[EXERCISE]:
The output consists only of the lines from the one with "The height and" through the end of the records, each printed exactly, and contains no pictures.

[MATERIAL FOR THIS EXERCISE]:
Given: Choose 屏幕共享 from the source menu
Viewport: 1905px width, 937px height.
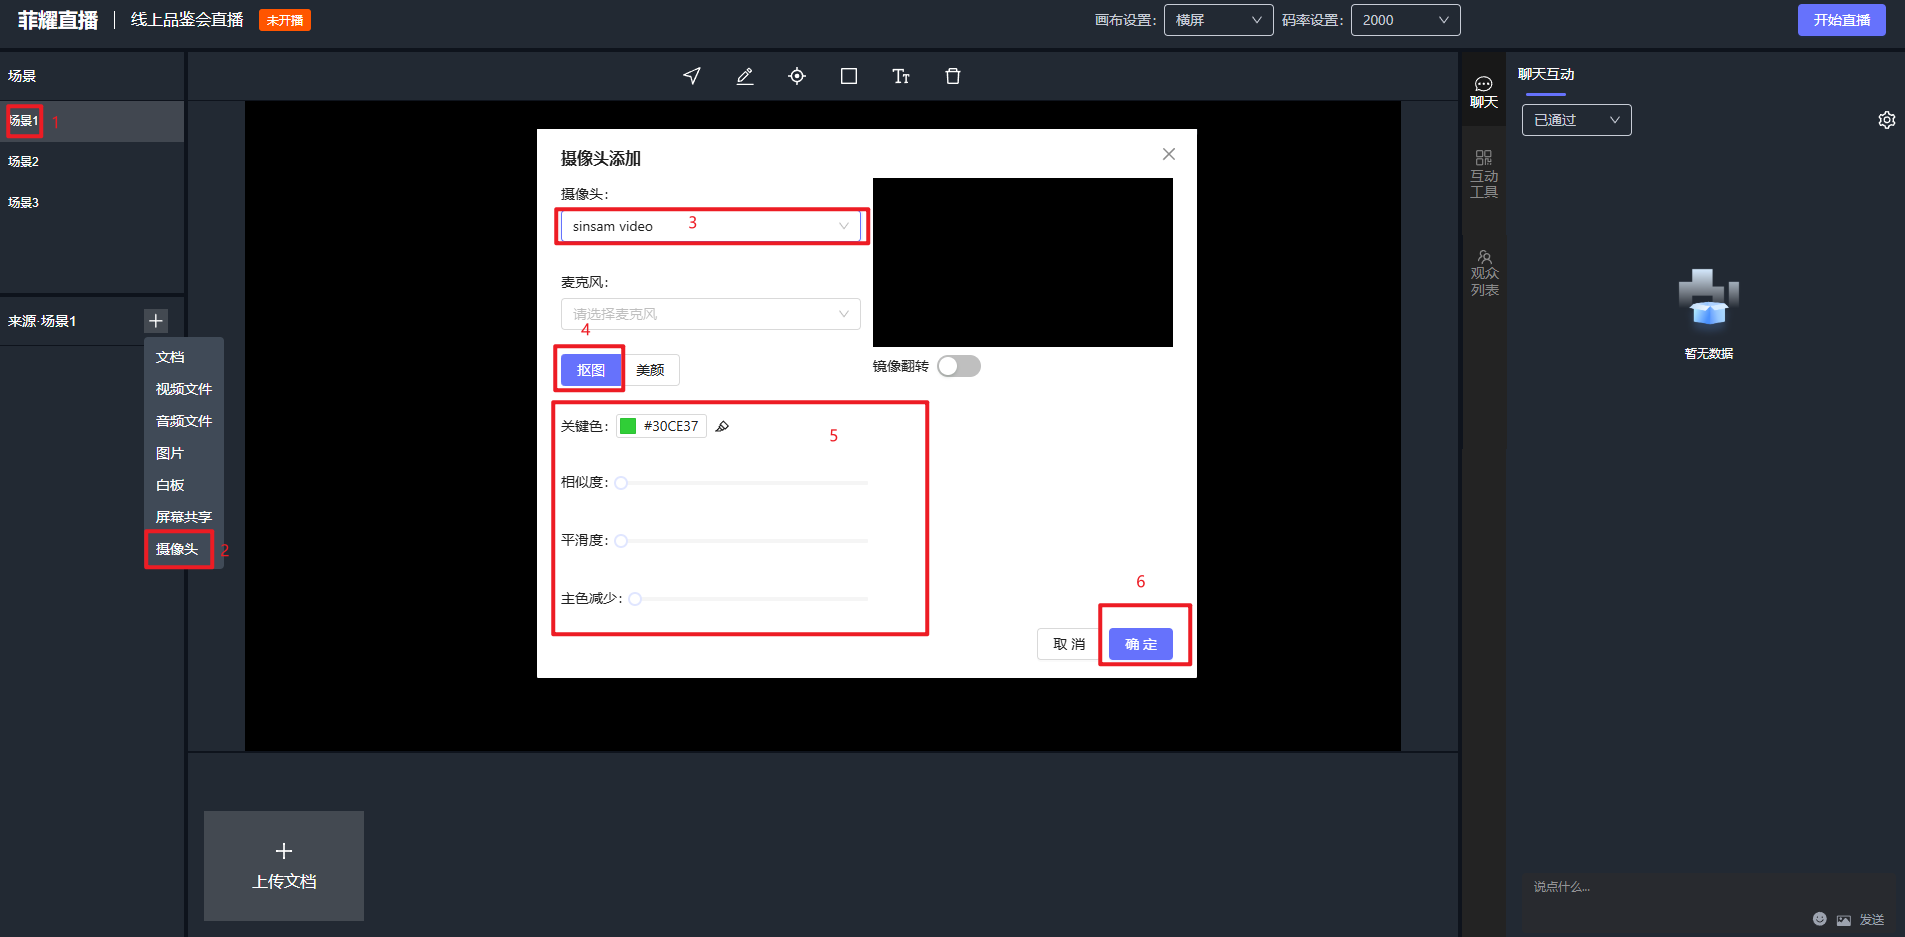Looking at the screenshot, I should 184,517.
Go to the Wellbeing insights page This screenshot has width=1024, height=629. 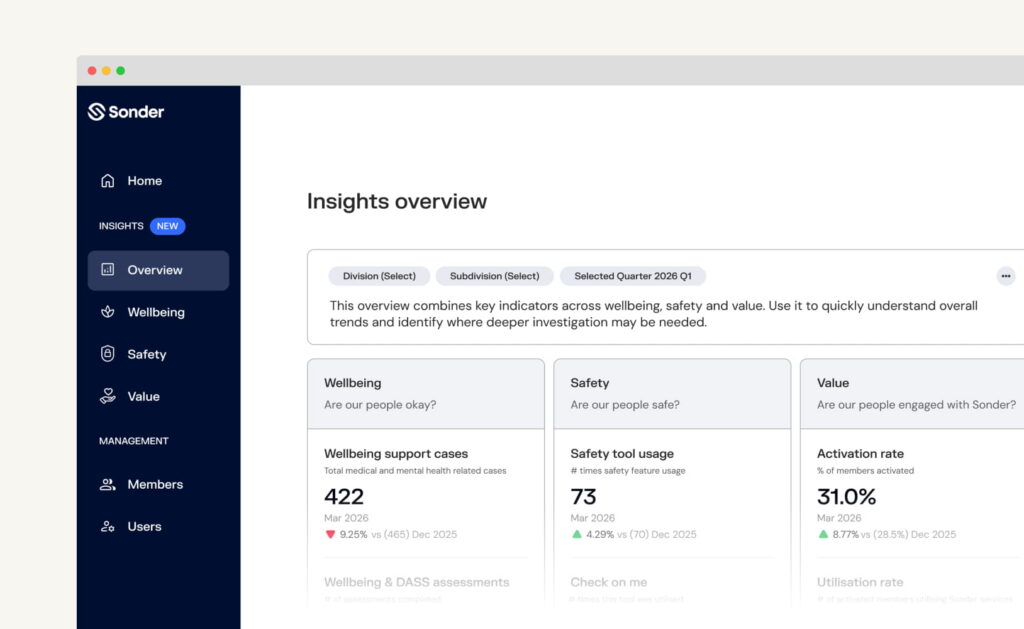(x=156, y=312)
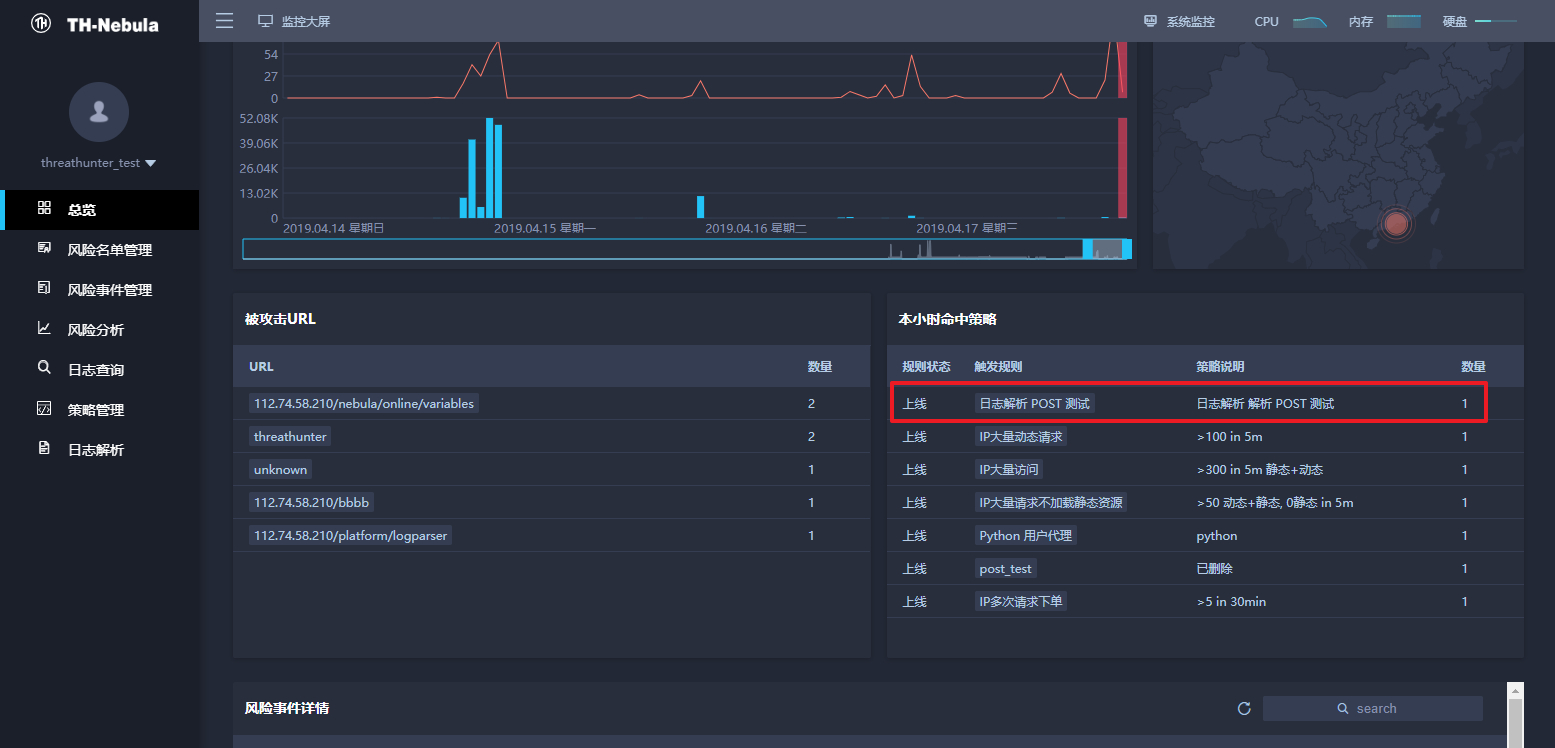Click the search input field
This screenshot has height=748, width=1555.
[1372, 708]
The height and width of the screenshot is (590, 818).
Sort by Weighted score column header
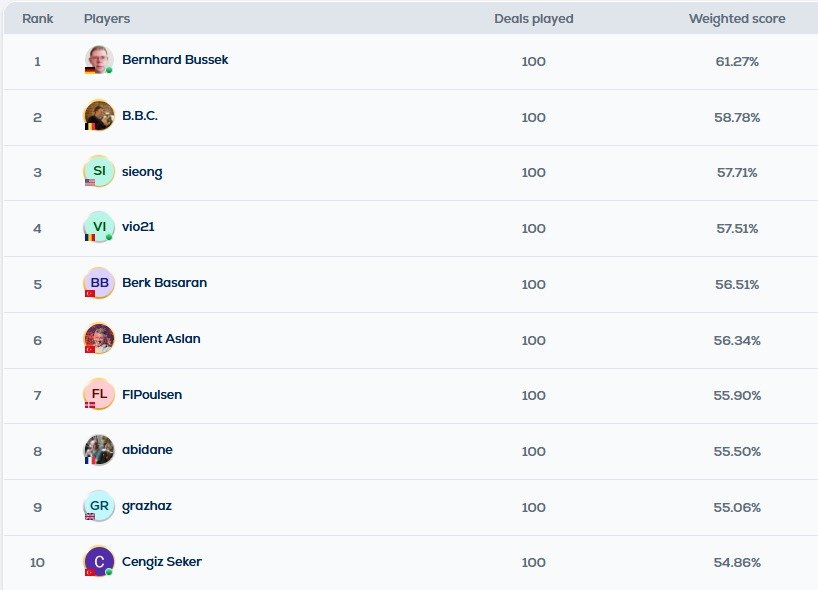coord(737,19)
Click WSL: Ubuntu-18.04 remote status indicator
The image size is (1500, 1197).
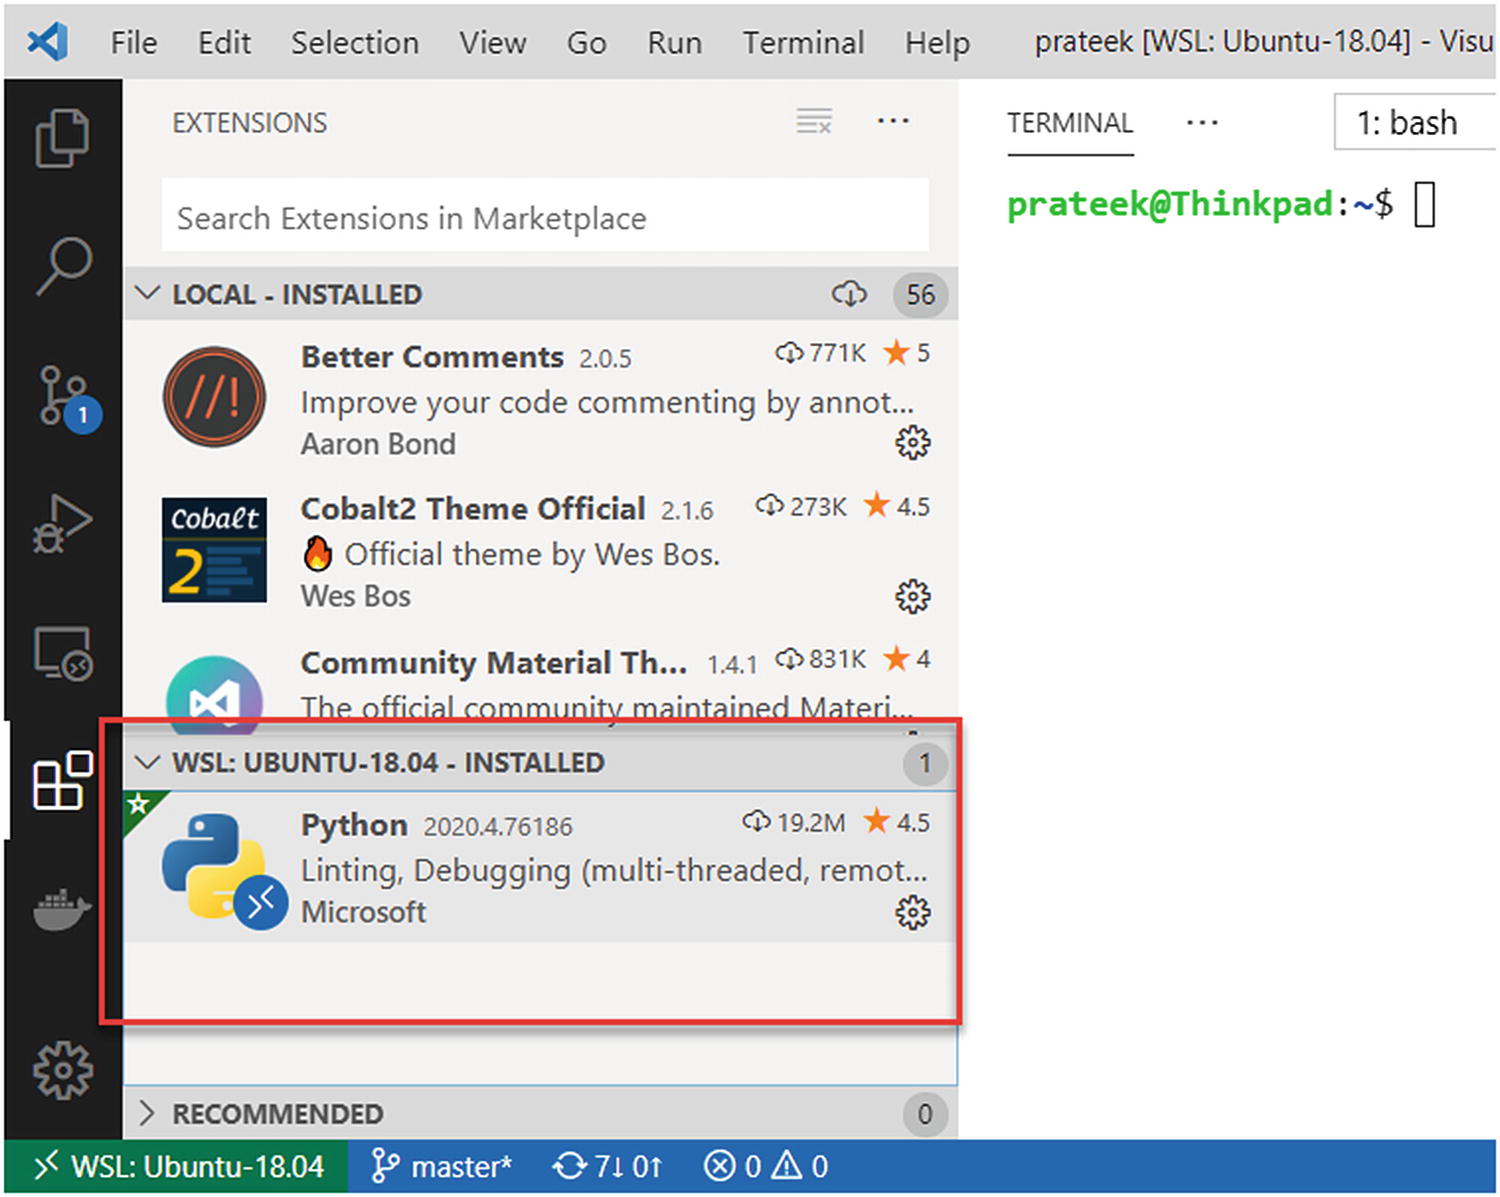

[ANSWER TO THE EXERCISE]:
The height and width of the screenshot is (590, 818).
Sort by Weighted score column header
coord(737,19)
Click WSL: Ubuntu-18.04 remote status indicator
The image size is (1500, 1197).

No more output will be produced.